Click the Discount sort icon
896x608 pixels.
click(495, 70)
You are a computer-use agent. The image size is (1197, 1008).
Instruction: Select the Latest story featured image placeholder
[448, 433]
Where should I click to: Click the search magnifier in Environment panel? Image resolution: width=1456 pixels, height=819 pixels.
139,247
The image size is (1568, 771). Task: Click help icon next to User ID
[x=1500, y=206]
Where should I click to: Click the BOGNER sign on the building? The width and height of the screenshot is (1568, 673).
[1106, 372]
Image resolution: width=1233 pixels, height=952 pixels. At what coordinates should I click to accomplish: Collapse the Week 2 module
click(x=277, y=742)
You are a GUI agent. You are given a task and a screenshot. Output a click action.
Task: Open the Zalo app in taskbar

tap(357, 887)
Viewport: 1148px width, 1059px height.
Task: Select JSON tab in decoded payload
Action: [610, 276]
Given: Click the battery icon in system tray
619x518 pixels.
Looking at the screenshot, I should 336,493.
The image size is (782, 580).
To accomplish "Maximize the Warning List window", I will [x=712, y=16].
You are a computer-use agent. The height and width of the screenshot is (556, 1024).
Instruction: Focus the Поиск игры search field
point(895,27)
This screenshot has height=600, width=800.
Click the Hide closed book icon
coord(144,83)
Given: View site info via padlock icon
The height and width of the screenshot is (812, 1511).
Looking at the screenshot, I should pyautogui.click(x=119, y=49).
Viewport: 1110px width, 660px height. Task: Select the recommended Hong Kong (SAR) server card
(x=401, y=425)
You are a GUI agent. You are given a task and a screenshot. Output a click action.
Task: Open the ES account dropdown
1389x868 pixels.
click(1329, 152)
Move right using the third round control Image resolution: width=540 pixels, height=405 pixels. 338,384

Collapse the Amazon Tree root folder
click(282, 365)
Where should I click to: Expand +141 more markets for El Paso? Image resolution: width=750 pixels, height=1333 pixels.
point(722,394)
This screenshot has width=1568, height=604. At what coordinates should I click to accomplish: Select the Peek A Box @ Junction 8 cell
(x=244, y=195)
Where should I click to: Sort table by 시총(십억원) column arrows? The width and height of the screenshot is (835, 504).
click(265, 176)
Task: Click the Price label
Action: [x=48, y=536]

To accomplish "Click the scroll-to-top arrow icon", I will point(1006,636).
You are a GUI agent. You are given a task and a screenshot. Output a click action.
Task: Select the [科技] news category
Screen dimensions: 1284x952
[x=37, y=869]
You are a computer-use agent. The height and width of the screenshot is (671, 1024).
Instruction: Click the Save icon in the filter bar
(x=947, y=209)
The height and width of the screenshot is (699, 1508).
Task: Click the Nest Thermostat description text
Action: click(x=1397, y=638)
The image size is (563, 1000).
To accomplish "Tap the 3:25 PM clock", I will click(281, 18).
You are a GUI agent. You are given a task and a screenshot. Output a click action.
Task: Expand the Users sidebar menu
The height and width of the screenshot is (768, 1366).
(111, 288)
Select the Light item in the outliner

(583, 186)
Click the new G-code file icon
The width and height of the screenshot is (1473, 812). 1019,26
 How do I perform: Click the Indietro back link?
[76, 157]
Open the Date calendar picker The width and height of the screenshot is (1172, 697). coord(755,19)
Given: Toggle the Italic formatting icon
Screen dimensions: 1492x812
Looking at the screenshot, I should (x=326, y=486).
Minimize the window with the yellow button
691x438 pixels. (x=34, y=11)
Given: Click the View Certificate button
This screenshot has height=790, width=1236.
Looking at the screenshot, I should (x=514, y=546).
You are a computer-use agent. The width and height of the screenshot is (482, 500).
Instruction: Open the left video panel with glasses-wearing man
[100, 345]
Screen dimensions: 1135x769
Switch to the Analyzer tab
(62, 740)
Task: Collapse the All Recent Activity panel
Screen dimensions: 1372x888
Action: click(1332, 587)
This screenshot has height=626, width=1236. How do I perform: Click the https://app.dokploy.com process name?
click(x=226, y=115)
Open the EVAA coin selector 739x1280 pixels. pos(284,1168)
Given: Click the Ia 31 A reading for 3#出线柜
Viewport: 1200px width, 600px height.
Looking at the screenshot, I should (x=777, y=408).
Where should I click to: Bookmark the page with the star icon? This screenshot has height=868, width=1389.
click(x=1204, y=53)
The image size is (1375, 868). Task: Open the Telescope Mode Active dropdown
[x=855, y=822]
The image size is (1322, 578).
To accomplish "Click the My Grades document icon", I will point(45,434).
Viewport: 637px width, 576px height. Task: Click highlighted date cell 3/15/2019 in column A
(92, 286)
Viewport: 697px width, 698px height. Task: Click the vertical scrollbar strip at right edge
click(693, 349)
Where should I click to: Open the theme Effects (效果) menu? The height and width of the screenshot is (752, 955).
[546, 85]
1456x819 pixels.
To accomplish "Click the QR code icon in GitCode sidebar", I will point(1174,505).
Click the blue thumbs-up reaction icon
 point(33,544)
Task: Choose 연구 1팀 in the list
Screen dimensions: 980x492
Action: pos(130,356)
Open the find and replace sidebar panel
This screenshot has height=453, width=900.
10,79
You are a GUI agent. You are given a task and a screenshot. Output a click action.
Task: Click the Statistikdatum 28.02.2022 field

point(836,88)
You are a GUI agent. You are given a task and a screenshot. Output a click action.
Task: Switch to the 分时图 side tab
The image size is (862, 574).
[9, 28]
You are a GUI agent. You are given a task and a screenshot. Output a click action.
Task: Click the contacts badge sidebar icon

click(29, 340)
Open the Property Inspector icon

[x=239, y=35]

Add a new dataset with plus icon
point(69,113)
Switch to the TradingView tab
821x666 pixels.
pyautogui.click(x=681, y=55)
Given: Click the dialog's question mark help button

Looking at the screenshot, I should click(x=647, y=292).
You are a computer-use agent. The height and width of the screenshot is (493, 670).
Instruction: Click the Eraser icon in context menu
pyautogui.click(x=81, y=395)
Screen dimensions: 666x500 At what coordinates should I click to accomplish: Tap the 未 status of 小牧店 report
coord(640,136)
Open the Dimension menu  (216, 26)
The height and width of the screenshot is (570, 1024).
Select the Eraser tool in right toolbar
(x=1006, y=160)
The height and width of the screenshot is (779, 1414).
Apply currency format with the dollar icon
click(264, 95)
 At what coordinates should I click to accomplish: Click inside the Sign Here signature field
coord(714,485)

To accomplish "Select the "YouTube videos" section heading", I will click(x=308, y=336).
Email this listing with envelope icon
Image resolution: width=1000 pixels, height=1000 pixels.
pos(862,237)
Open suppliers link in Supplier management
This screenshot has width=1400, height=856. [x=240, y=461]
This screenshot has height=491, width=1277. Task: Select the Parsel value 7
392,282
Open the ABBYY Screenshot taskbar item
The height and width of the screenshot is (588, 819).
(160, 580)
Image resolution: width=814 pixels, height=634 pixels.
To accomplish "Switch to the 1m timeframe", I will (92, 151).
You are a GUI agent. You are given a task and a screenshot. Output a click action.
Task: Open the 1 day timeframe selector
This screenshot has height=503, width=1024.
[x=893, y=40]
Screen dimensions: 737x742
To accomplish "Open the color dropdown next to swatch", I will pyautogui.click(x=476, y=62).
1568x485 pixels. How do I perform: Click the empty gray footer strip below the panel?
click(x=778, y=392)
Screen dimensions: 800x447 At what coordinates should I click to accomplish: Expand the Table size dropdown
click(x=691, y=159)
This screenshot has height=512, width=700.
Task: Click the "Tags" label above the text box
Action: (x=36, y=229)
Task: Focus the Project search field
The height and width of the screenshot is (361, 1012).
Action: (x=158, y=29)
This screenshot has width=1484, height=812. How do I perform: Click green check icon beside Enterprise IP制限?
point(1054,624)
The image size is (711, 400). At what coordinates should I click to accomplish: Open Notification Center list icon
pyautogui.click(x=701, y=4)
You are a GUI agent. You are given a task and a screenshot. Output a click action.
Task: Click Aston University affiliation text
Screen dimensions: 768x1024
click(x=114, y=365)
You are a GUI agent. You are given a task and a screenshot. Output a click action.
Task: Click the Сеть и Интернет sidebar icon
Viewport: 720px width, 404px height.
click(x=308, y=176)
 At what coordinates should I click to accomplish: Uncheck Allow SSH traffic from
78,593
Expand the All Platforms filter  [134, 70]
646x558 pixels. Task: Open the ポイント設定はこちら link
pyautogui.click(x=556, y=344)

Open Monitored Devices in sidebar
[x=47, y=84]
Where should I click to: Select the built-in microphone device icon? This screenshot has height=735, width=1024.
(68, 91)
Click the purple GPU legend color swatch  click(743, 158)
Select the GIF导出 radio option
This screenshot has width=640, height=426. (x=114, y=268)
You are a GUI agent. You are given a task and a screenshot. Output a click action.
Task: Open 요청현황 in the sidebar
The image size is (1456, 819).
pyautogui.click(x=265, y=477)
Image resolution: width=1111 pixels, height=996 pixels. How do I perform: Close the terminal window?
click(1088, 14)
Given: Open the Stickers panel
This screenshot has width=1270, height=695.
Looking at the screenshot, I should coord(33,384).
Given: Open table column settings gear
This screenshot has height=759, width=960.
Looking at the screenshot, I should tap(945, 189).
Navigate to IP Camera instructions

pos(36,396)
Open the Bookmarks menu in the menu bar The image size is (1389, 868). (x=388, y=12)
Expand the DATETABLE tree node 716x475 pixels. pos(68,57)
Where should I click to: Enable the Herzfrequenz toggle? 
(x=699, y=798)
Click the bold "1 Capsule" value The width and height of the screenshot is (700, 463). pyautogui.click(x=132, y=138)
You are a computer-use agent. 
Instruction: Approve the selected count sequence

• Task directions
Copy the lines verbatim, from the line with "Open the find and replace sidebar panel" to the line with "[x=893, y=40]", including both of those lines.

• The response
Open the find and replace sidebar panel
This screenshot has height=453, width=900.
10,79
You are a GUI agent. You are given a task and a screenshot. Output a click action.
Task: Click the Statistikdatum 28.02.2022 field

point(836,88)
You are a GUI agent. You are given a task and a screenshot. Output a click action.
Task: Switch to the 分时图 side tab
The image size is (862, 574).
[9, 28]
You are a GUI agent. You are given a task and a screenshot. Output a click action.
Task: Click the contacts badge sidebar icon

click(29, 340)
Open the Property Inspector icon

[x=239, y=35]

Add a new dataset with plus icon
point(69,113)
Switch to the TradingView tab
821x666 pixels.
pyautogui.click(x=681, y=55)
Given: Click the dialog's question mark help button

Looking at the screenshot, I should click(x=647, y=292).
You are a computer-use agent. The height and width of the screenshot is (493, 670).
Instruction: Click the Eraser icon in context menu
pyautogui.click(x=81, y=395)
Screen dimensions: 666x500 At what coordinates should I click to accomplish: Tap the 未 status of 小牧店 report
coord(640,136)
Open the Dimension menu  (216, 26)
The height and width of the screenshot is (570, 1024).
Select the Eraser tool in right toolbar
(x=1006, y=160)
The height and width of the screenshot is (779, 1414).
Apply currency format with the dollar icon
click(264, 95)
 At what coordinates should I click to accomplish: Click inside the Sign Here signature field
coord(714,485)

To accomplish "Select the "YouTube videos" section heading", I will click(x=308, y=336).
Email this listing with envelope icon
Image resolution: width=1000 pixels, height=1000 pixels.
pos(862,237)
Open suppliers link in Supplier management
This screenshot has width=1400, height=856. [x=240, y=461]
This screenshot has height=491, width=1277. Task: Select the Parsel value 7
392,282
Open the ABBYY Screenshot taskbar item
The height and width of the screenshot is (588, 819).
(160, 580)
Image resolution: width=814 pixels, height=634 pixels.
To accomplish "Switch to the 1m timeframe", I will (92, 151).
You are a GUI agent. You are given a task and a screenshot. Output a click action.
Task: Open the 1 day timeframe selector
This screenshot has height=503, width=1024.
[x=893, y=40]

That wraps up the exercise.